Stated exercise:
Render each line of the material below as a JSON array of strings, one string per line, omitting blank lines.

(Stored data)
○ ○ ○ ○ ○ ○ ○

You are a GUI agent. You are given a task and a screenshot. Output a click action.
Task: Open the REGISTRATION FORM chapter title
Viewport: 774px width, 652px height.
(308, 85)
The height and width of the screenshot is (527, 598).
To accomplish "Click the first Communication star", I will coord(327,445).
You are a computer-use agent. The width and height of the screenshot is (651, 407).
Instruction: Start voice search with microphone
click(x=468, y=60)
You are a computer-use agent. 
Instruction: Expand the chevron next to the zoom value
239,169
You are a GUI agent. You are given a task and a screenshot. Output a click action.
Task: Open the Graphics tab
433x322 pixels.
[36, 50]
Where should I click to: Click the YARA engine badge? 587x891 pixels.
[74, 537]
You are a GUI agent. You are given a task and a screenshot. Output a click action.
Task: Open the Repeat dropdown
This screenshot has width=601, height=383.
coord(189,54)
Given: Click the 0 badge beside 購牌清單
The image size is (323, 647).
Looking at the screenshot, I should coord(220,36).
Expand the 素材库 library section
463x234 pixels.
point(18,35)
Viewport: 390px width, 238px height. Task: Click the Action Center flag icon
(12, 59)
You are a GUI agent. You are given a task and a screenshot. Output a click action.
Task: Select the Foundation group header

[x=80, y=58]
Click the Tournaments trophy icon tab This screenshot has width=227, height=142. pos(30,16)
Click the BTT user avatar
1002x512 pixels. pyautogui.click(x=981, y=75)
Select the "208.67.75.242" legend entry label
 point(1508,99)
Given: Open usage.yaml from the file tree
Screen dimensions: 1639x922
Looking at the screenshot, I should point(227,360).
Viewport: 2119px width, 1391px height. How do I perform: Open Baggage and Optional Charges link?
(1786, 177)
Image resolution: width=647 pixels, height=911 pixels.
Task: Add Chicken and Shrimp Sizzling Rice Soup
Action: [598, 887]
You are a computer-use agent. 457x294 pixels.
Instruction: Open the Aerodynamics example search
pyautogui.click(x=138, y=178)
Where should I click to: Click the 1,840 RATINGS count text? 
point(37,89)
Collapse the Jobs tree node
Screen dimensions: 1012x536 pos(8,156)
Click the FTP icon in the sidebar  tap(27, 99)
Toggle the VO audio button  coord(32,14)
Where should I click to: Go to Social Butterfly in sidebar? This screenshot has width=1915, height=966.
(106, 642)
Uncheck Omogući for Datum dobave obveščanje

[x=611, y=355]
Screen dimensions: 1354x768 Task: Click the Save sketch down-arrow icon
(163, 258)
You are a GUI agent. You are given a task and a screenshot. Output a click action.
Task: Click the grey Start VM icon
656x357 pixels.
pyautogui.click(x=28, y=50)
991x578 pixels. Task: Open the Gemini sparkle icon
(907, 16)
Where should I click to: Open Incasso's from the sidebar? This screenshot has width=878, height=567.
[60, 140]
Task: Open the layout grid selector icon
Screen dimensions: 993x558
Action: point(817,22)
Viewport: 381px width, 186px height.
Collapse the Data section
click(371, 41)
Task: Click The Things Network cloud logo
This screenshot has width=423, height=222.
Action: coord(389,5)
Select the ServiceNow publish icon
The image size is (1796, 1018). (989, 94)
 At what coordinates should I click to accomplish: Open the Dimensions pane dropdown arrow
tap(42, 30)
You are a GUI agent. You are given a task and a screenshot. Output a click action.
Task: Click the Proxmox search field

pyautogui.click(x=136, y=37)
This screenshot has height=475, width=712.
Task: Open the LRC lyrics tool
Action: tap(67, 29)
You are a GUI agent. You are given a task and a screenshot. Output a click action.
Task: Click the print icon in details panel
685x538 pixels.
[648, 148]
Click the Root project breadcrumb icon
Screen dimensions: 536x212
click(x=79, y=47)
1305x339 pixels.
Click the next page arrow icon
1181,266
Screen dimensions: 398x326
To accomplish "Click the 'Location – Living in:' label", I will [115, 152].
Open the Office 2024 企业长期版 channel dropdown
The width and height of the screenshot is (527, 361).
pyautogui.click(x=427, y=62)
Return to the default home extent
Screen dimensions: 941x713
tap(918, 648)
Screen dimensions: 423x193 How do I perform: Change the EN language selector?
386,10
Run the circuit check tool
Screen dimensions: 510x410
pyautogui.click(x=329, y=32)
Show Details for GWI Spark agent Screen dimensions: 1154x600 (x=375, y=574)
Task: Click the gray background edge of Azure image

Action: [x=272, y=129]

○ ○ ○ ○ ○ ○ ○

Result for this exercise:
[
  "You are a GUI agent. You are given a task and a screenshot. Output a click action.",
  "Task: Open the REGISTRATION FORM chapter title",
  "Viewport: 774px width, 652px height.",
  "(308, 85)",
  "The height and width of the screenshot is (527, 598).",
  "To accomplish \"Click the first Communication star\", I will coord(327,445).",
  "You are a computer-use agent. The width and height of the screenshot is (651, 407).",
  "Instruction: Start voice search with microphone",
  "click(x=468, y=60)",
  "You are a computer-use agent. ",
  "Instruction: Expand the chevron next to the zoom value",
  "239,169",
  "You are a GUI agent. You are given a task and a screenshot. Output a click action.",
  "Task: Open the Graphics tab",
  "433x322 pixels.",
  "[36, 50]",
  "Where should I click to: Click the YARA engine badge? 587x891 pixels.",
  "[74, 537]",
  "You are a GUI agent. You are given a task and a screenshot. Output a click action.",
  "Task: Open the Repeat dropdown",
  "This screenshot has width=601, height=383.",
  "coord(189,54)",
  "Given: Click the 0 badge beside 購牌清單",
  "The image size is (323, 647).",
  "Looking at the screenshot, I should coord(220,36).",
  "Expand the 素材库 library section",
  "463x234 pixels.",
  "point(18,35)",
  "Viewport: 390px width, 238px height. Task: Click the Action Center flag icon",
  "(12, 59)",
  "You are a GUI agent. You are given a task and a screenshot. Output a click action.",
  "Task: Select the Foundation group header",
  "[x=80, y=58]",
  "Click the Tournaments trophy icon tab This screenshot has width=227, height=142. pos(30,16)",
  "Click the BTT user avatar",
  "1002x512 pixels. pyautogui.click(x=981, y=75)",
  "Select the \"208.67.75.242\" legend entry label",
  " point(1508,99)",
  "Given: Open usage.yaml from the file tree",
  "Screen dimensions: 1639x922",
  "Looking at the screenshot, I should point(227,360).",
  "Viewport: 2119px width, 1391px height. How do I perform: Open Baggage and Optional Charges link?",
  "(1786, 177)",
  "Image resolution: width=647 pixels, height=911 pixels.",
  "Task: Add Chicken and Shrimp Sizzling Rice Soup",
  "Action: [598, 887]",
  "You are a computer-use agent. 457x294 pixels.",
  "Instruction: Open the Aerodynamics example search",
  "pyautogui.click(x=138, y=178)",
  "Where should I click to: Click the 1,840 RATINGS count text? ",
  "point(37,89)",
  "Collapse the Jobs tree node",
  "Screen dimensions: 1012x536 pos(8,156)",
  "Click the FTP icon in the sidebar  tap(27, 99)",
  "Toggle the VO audio button  coord(32,14)",
  "Where should I click to: Go to Social Butterfly in sidebar? This screenshot has width=1915, height=966.",
  "(106, 642)",
  "Uncheck Omogući for Datum dobave obveščanje",
  "[x=611, y=355]",
  "Screen dimensions: 1354x768 Task: Click the Save sketch down-arrow icon",
  "(163, 258)",
  "You are a GUI agent. You are given a task and a screenshot. Output a click action.",
  "Task: Click the grey Start VM icon",
  "656x357 pixels.",
  "pyautogui.click(x=28, y=50)",
  "991x578 pixels. Task: Open the Gemini sparkle icon",
  "(907, 16)",
  "Where should I click to: Open Incasso's from the sidebar? This screenshot has width=878, height=567.",
  "[60, 140]",
  "Task: Open the layout grid selector icon",
  "Screen dimensions: 993x558",
  "Action: point(817,22)",
  "Viewport: 381px width, 186px height.",
  "Collapse the Data section",
  "click(371, 41)",
  "Task: Click The Things Network cloud logo",
  "This screenshot has width=423, height=222.",
  "Action: coord(389,5)",
  "Select the ServiceNow publish icon",
  "The image size is (1796, 1018). (989, 94)",
  " At what coordinates should I click to accomplish: Open the Dimensions pane dropdown arrow",
  "tap(42, 30)",
  "You are a GUI agent. You are given a task and a screenshot. Output a click action.",
  "Task: Click the Proxmox search field",
  "pyautogui.click(x=136, y=37)",
  "This screenshot has height=475, width=712.",
  "Task: Open the LRC lyrics tool",
  "Action: tap(67, 29)",
  "You are a GUI agent. You are given a task and a screenshot. Output a click action.",
  "Task: Click the print icon in details panel",
  "685x538 pixels.",
  "[648, 148]",
  "Click the Root project breadcrumb icon",
  "Screen dimensions: 536x212",
  "click(x=79, y=47)",
  "1305x339 pixels.",
  "Click the next page arrow icon",
  "1181,266",
  "Screen dimensions: 398x326",
  "To accomplish \"Click the 'Location – Living in:' label\", I will [115, 152].",
  "Open the Office 2024 企业长期版 channel dropdown",
  "The width and height of the screenshot is (527, 361).",
  "pyautogui.click(x=427, y=62)",
  "Return to the default home extent",
  "Screen dimensions: 941x713",
  "tap(918, 648)",
  "Screen dimensions: 423x193 How do I perform: Change the EN language selector?",
  "386,10",
  "Run the circuit check tool",
  "Screen dimensions: 510x410",
  "pyautogui.click(x=329, y=32)",
  "Show Details for GWI Spark agent Screen dimensions: 1154x600 (x=375, y=574)",
  "Task: Click the gray background edge of Azure image",
  "Action: [x=272, y=129]"
]